Pleiku to Khâm Duc – 288 km in seven hours

On the road early Tuesday (day 9) to give myself a little more time for what I was told was a bad road to Kon Tum. As I left Pleiku, I stopped for a bit of breakfast at a roadside stand – here shown with a couple of guys who stopped to say hello and checkout my helmet. There are very few full-face helmets in Việt Nam, at least from what I've seen, and mine gets attention everywhere… I'm sure in part because of the hi-viz color.



I still don't know what was in the bread though it was sweet and the color of the green sprinkles my Mom uses to put on cupcakes. A very unappetizing green...


Maybe it's because I'm getting used to the roads, or perhaps because I stood on the pegs a good part of the way, the road was significantly better than I had envisioned.

When I saw a very large statue off to the side of the road I decided to take a short break to check it out. In addition to the statue, there are a pagoda, and a temple in which they were conducting services. The doors were open, so I listened for a while as I admired the statue and the pagoda.


Back on the road again, I was soon through Kon Tum and headed for points north. Just outside of Kon Tum, the weather changed--colder with rain. At one point I found myself thinking that although the scenery sure looks like Việt Nam, the weather sure feels like Olympia...

Now, in addition to the rough roads, I had cold, rain, and mud to deal with... and gravel, remember the gravel...

After riding a bit longer, I came upon a huge traffic backup led by two trucks. In the trucks there were men throwing out fake Vietnamese and American money. The first truck also had a man  who alternated sticking a drum and a gong. I nodded to him as it was my turn to pass and he nodded and smiled back.  It felt good... like the locals who smile, wave, and call out, "Hello!" as I walk or ride by. Maybe I don't look like a local?

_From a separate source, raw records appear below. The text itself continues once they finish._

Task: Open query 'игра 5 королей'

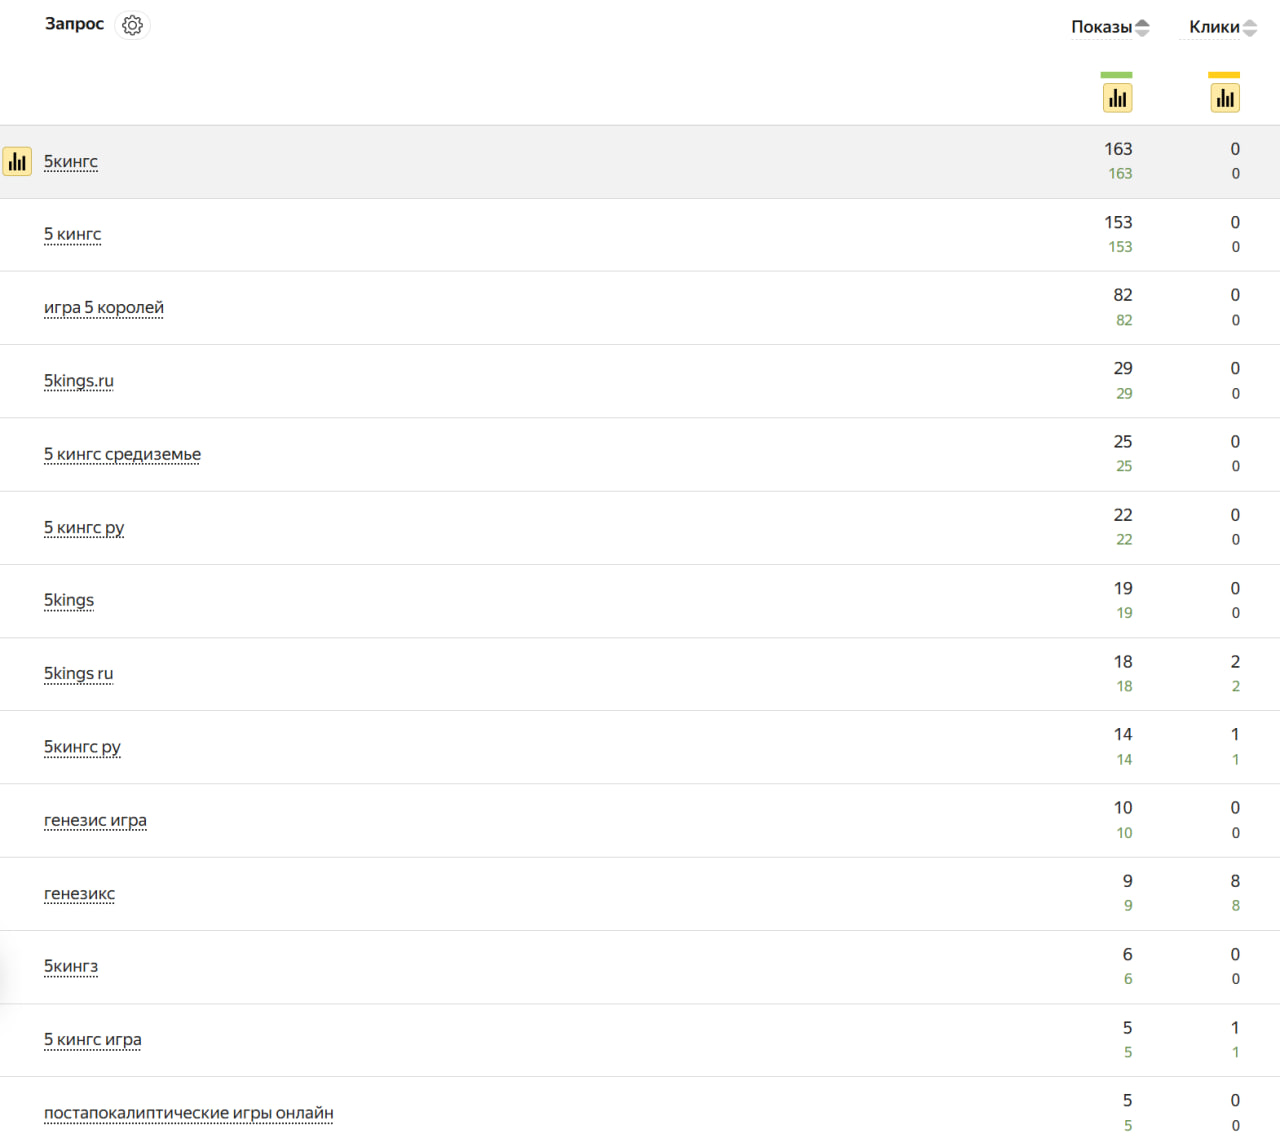Action: 104,307
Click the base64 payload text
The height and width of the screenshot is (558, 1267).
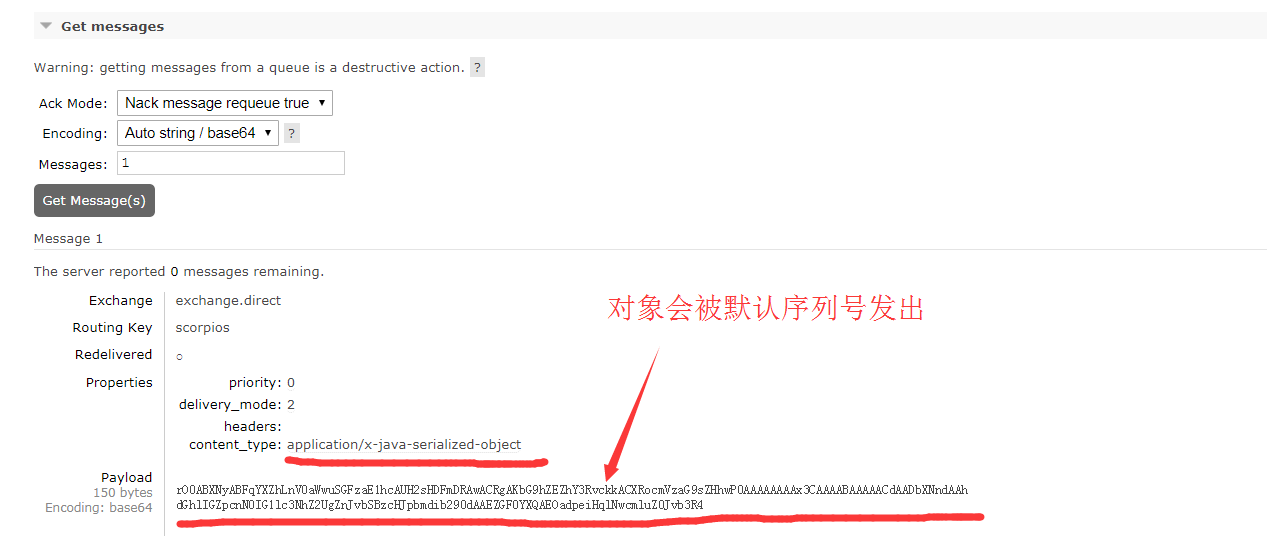click(x=572, y=497)
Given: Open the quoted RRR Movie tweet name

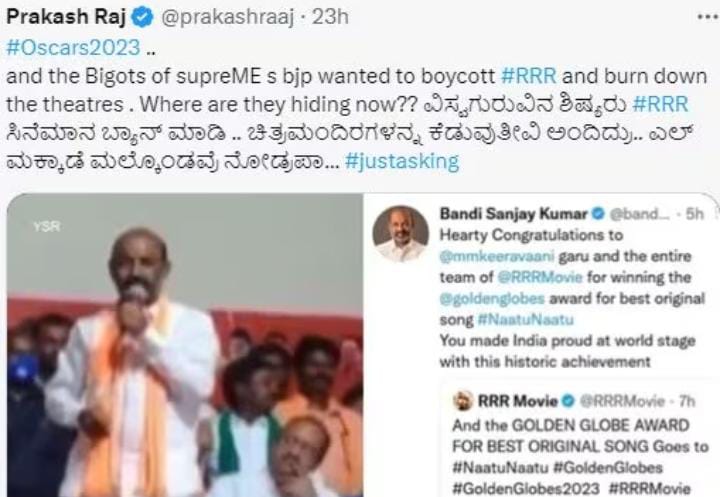Looking at the screenshot, I should point(518,401).
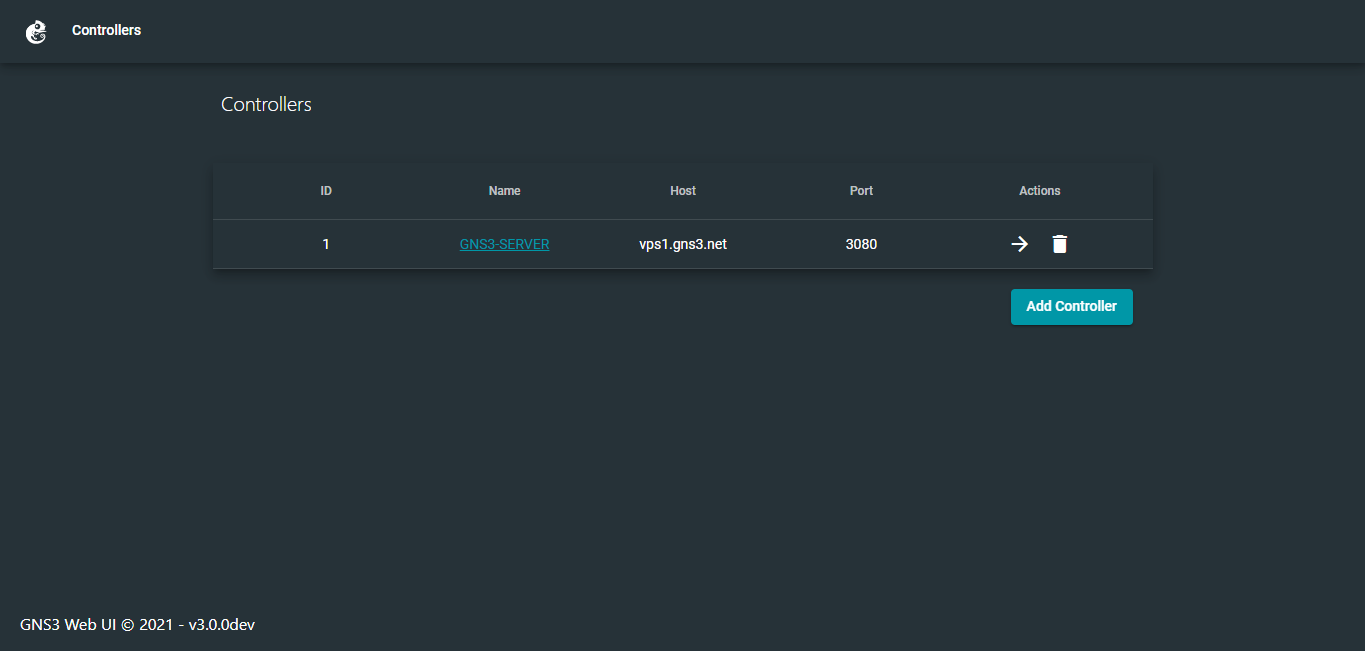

By early afternoon I was both tired and hungry, so I decided it was time to stop for a hot bowl of phó. I was the only customer in the roadside restaurant, so I got to sit and watch Vietnamese soap operas with the family as we all ate.

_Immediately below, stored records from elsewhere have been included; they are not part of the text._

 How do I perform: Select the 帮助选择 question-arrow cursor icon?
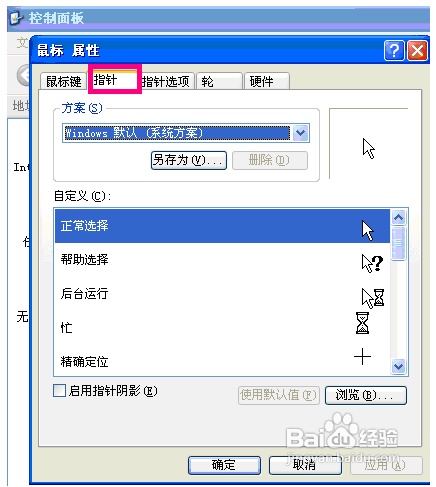372,263
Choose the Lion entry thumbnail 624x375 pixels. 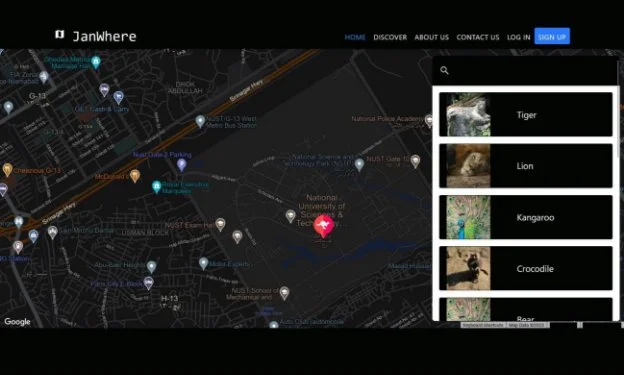click(468, 166)
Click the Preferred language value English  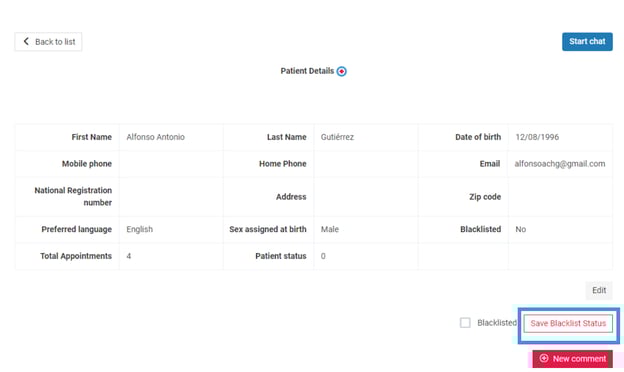(140, 230)
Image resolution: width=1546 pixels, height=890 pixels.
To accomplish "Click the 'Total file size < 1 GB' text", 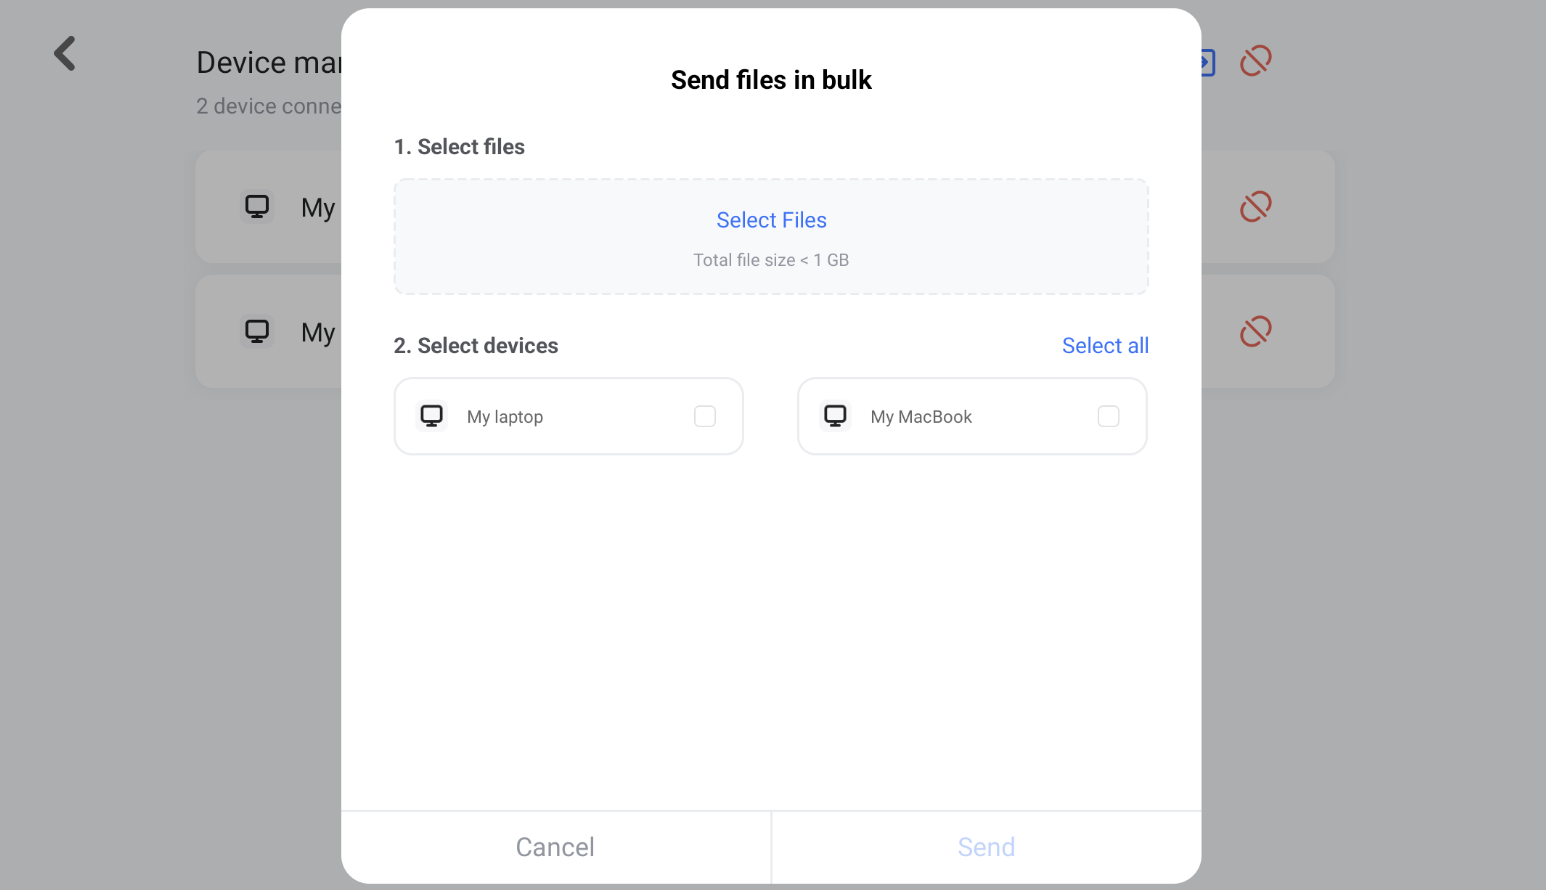I will point(771,260).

Did I mention that it's cold and raining?

After lunch, it was a constant alternation of dirt, mud, on– and off–road riding. In my experience, it's often like that here, making the riding constantly challenging and interesting. As you know if you read the post, "The Beginning", I'm very new to motorcycles. This adventure is giving me all kinds of experiences every day.

As I neared Khâm Duc and the end of the riding day, I hit a long downhill with tight curves. At the top of the hill there was a 40 kph sign--the last such sign I will take as a mere suggestion :-)  About two curves in, the road was suddenly covered with gravel. Who the f__k thought it was a good idea to throw gravel into so many curves? There must be a very large group of people who are responsible for it because it seems that the most difficult curves are very frequently made more so with the addition of strategically placed gravel--sometimes a little and sometimes a truck load. For those who have only ever driven cars, I will tell you that gravel in a curve is NOT something you want to see you while riding a motorcycle! I suddenly went from enjoying the rhythm of the curves to "Oh shit! OH SHIT!!! Oh shit!" as the bike slid sideways toward the guardrail. I'm still unsure how I managed to keep it off the rail, but I did! WHEW!!!

Pulling into Khâm Duc non-too-soon (today's map), I saw the Phuoc Son Hotel on my right. It was well-recommended in a couple of the blogs I've read, so I checked in to an adequate room for US$10 per night… a good end to a long and challenging day... 50% farther than any previous day! I just hope my sopping wet gear can dry out overnight.